------ DATA IN THIS EXERCISE ------

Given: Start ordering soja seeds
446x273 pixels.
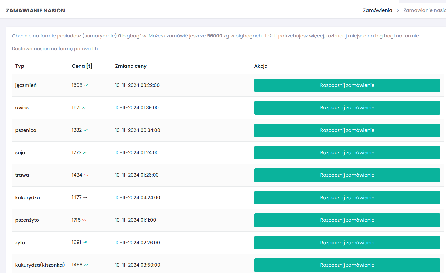Looking at the screenshot, I should click(347, 153).
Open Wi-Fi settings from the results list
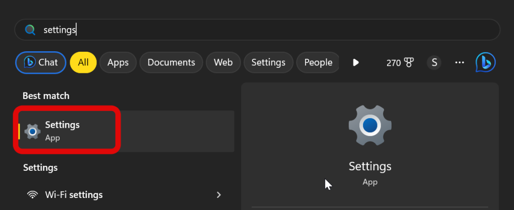This screenshot has width=514, height=210. click(x=74, y=194)

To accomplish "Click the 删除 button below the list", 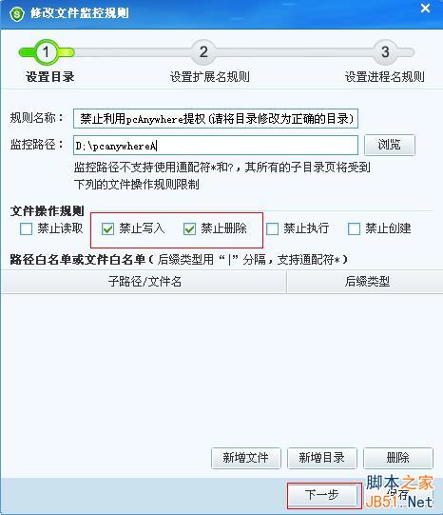I will [x=397, y=458].
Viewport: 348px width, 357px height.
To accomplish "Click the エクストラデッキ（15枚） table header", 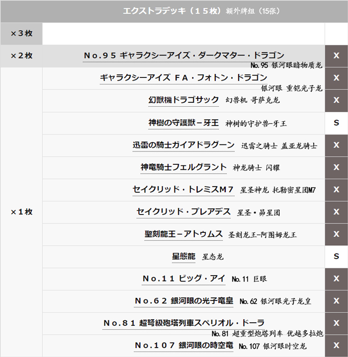I will pyautogui.click(x=174, y=11).
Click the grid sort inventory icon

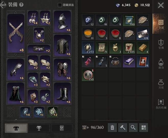(144, 128)
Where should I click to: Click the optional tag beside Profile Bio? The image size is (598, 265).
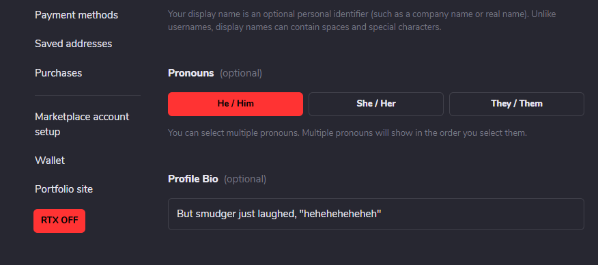245,179
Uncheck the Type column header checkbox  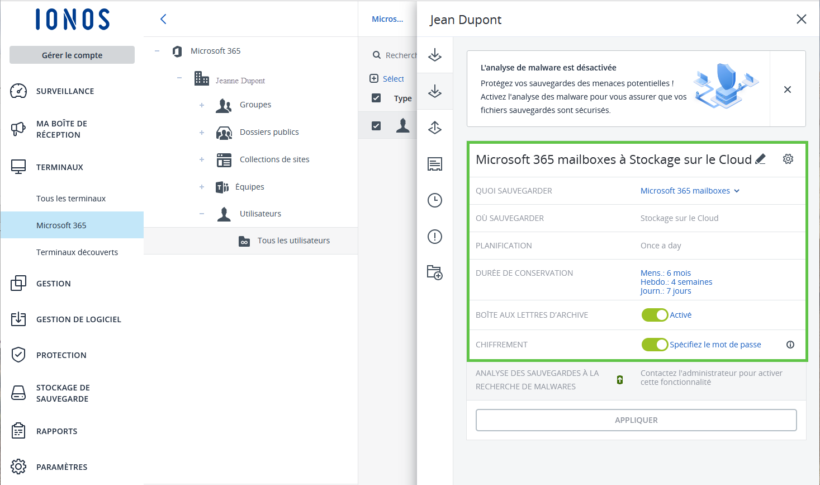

------

■ EXERCISE REQUIREMENTS
In the records above, the lines from the one containing "Where should I" through the last line are to be written out exactly, both ends included and pictures omitted.

■ RESULT FOR THIS EXERCISE
Where should I click to: Click the optional tag beside Profile Bio? The image size is (598, 265).
245,179
Uncheck the Type column header checkbox  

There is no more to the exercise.